Lorsqu'un conducteur électrique ordinaire, tel qu'un fil métallique, est connecté à une batterie, les électrons du conducteur sont accélérés par le champ électrique créé par la batterie. Lorsqu'ils se déplacent, les électrons entrent fréquemment en collision avec des atomes d'impuretés ou des lacunes dans le réseau cristallin du fil et convertissent une partie de leur énergie de mouvement en vibrations du réseau. L'énergie perdue au cours de ce processus est convertie en chaleur qui peut être ressentie, par exemple, en touchant une ampoule à incandescence.
Alors que les collisions avec les impuretés du réseau se produisent fréquemment, les collisions entre électrons sont beaucoup plus rares. La situation change cependant lorsque le graphène, une seule couche d'atomes de carbone disposés dans un réseau en nid d'abeilles, est utilisé à la place d'un fil de fer ou de cuivre commun.
Dans le graphène, les collisions d'impuretés sont rares et les collisions entre électrons jouent le rôle principal. Dans ce cas, les électrons se comportent plutôt comme un liquide visqueux. Par conséquent, des phénomènes d'écoulement bien connus tels que des vortex devraient se produire dans la couche de graphène.
Reportage dans la revue Science , des chercheurs de l'ETH Zurich du groupe de Christian Degen ont réussi pour la première fois à détecter directement des vortex électroniques dans le graphène, à l'aide d'un capteur de champ magnétique à haute résolution.

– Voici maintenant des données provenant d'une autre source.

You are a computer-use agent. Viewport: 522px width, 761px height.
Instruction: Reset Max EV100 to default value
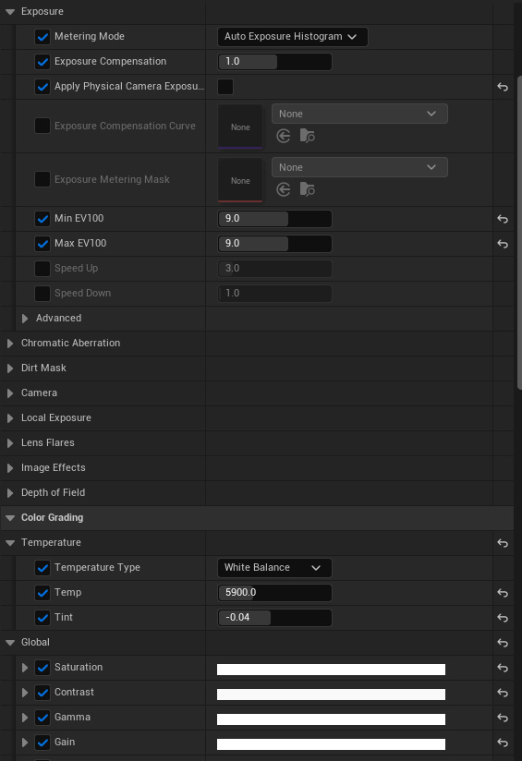tap(503, 244)
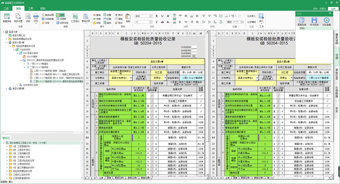Open the 细线 border line style dropdown
340x184 pixels.
tap(235, 22)
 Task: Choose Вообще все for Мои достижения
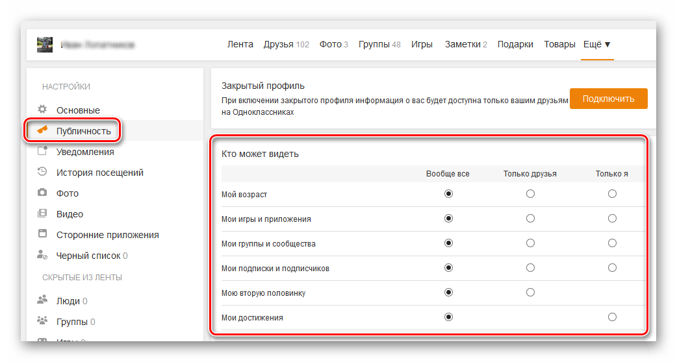[448, 317]
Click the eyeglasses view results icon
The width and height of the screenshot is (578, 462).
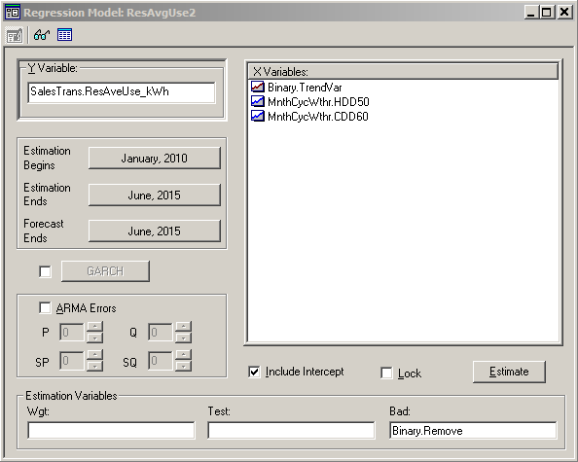pyautogui.click(x=41, y=35)
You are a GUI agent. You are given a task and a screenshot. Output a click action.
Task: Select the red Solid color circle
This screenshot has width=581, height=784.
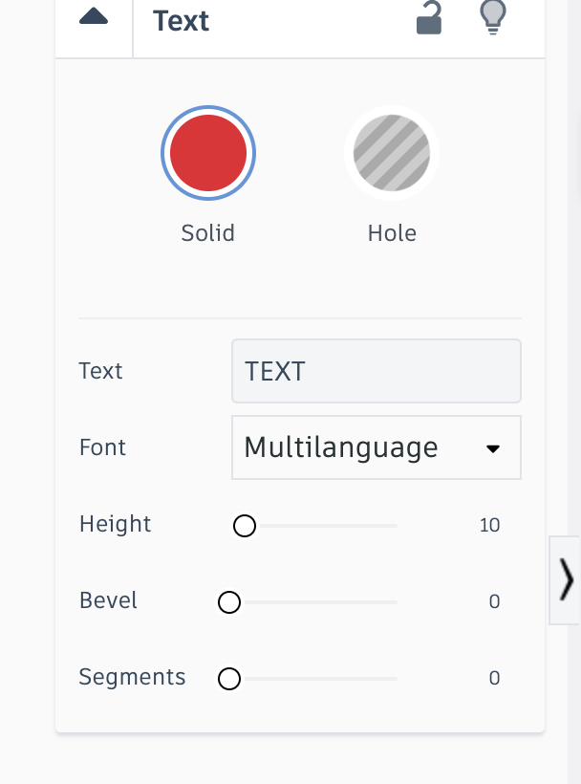[x=208, y=153]
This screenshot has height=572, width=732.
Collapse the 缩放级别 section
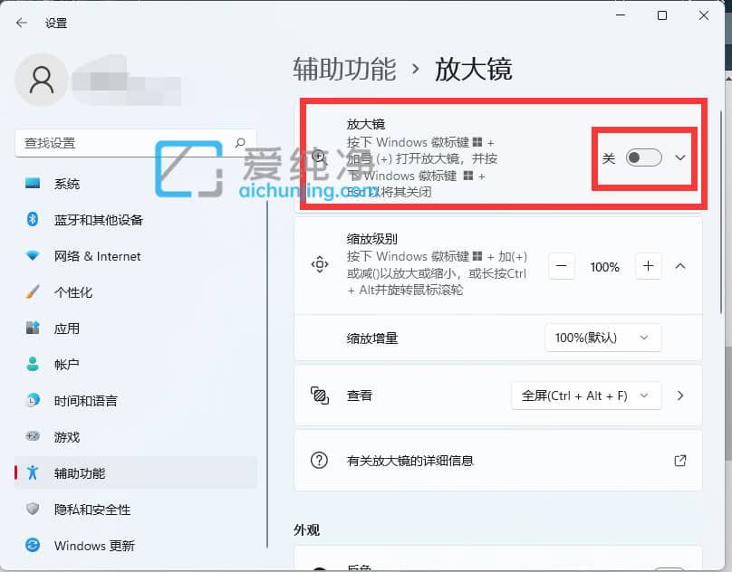pos(680,266)
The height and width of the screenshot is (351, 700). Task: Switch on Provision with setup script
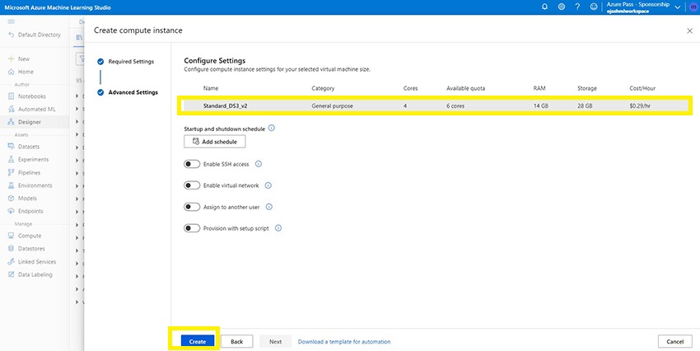point(192,228)
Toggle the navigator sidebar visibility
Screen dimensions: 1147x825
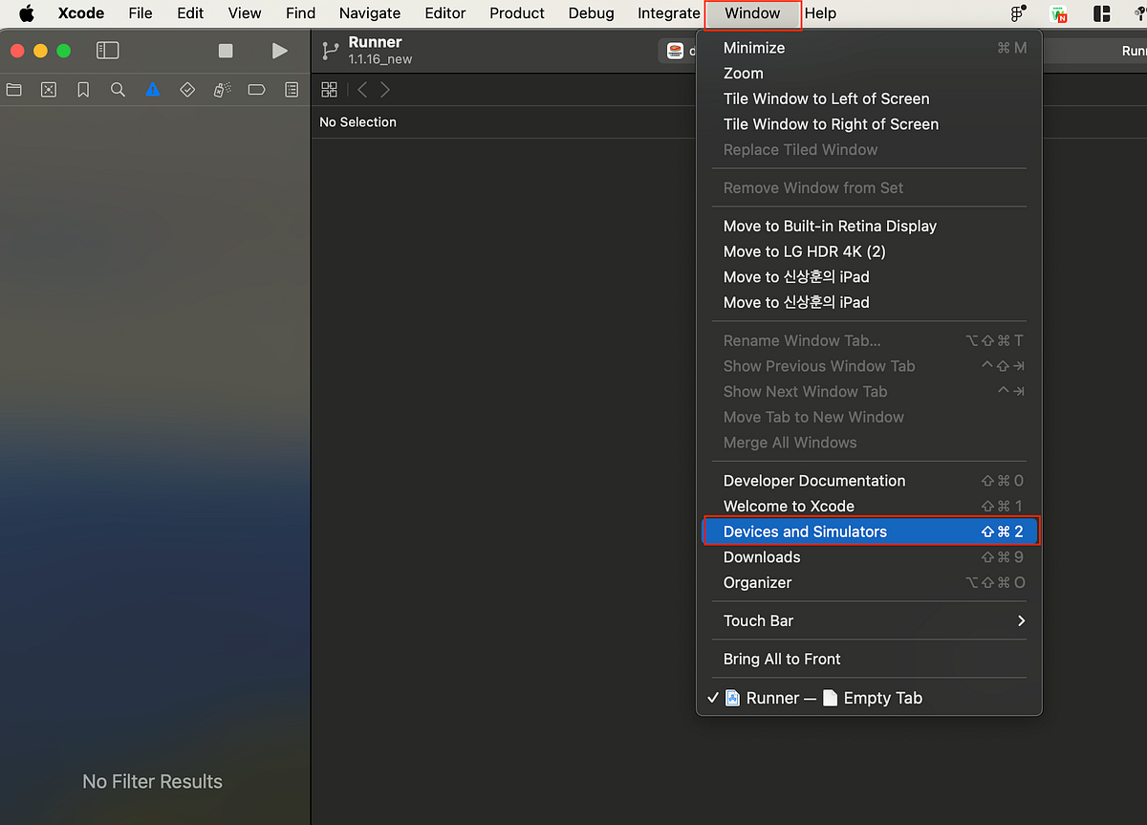coord(107,50)

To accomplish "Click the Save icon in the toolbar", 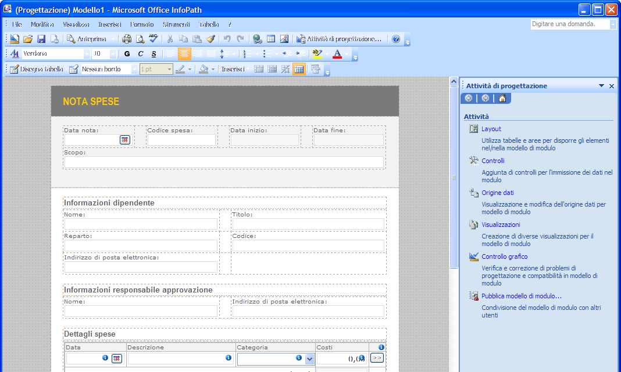I will [x=41, y=39].
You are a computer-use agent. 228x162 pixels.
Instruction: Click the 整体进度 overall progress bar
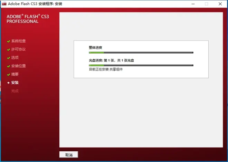pyautogui.click(x=141, y=53)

Les vortex se sont formés dans de petits disques circulaires que Degen et ses collègues avaient attachés au cours du processus de fabrication à une bande conductrice de graphène d'un micromètre de large seulement. Les disques avaient des diamètres différents entre 1,2 et 3 micromètres. Des calculs théoriques suggèrent que des vortex électroniques devraient se former dans les disques les plus petits, mais pas dans les disques plus grands.
Pour rendre les vortex visibles, les chercheurs ont mesuré les minuscules champs magnétiques produits par les électrons circulant à l’intérieur du graphène. À cette fin, ils ont utilisé un capteur de champ magnétique quantique constitué d'un centre dit de lacune d'azote (NV) intégré dans la pointe d'une aiguille en diamant.

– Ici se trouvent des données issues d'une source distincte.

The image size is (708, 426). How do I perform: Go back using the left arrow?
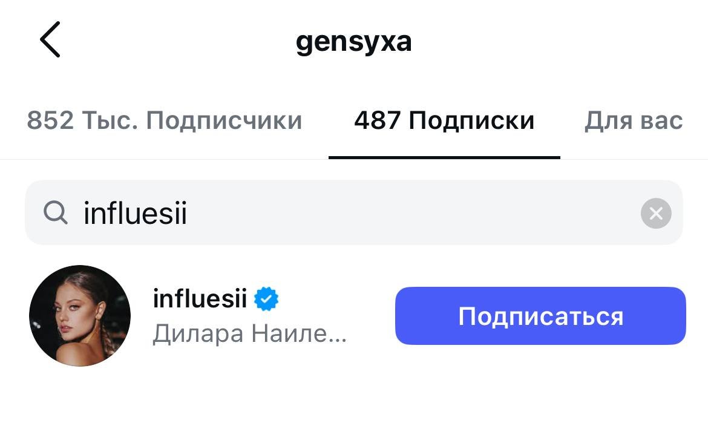tap(50, 40)
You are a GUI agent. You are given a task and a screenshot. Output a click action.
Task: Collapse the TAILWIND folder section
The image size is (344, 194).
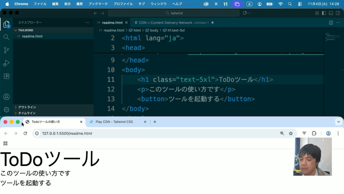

Étant un défaut atomique, le centre NV se comporte comme un objet quantique dont les niveaux d'énergie dépendent d'un champ magnétique externe. À l’aide de faisceaux laser et d’impulsions micro-ondes, les états quantiques du centre peuvent être préparés de manière à être extrêmement sensibles aux champs magnétiques. En lisant les états quantiques avec un laser, les chercheurs ont pu déterminer très précisément la force de ces champs.
"En raison des dimensions minuscules de l'aiguille de diamant et de la faible distance de la couche de graphène (seulement environ 70 nanomètres), nous avons pu rendre visibles les courants électroniques avec une résolution inférieure à une centaine de nanomètres", explique Marius Palm, ancien chercheur. doctorat étudiant dans le groupe de Degen. Cette résolution est suffisante pour voir les vortex.
Dans leurs mesures, les chercheurs ont observé un signe caractéristique des tourbillons attendus dans les disques plus petits :une inversion du sens d’écoulement. Alors que dans le transport normal (diffusif) des électrons, les électrons de la bande et du disque circulent dans la même direction, dans le cas d'un vortex, la direction du flux à l'intérieur du disque est inversée. Comme le prédisent les calculs, aucun tourbillon n'a pu être observé dans les disques plus grands.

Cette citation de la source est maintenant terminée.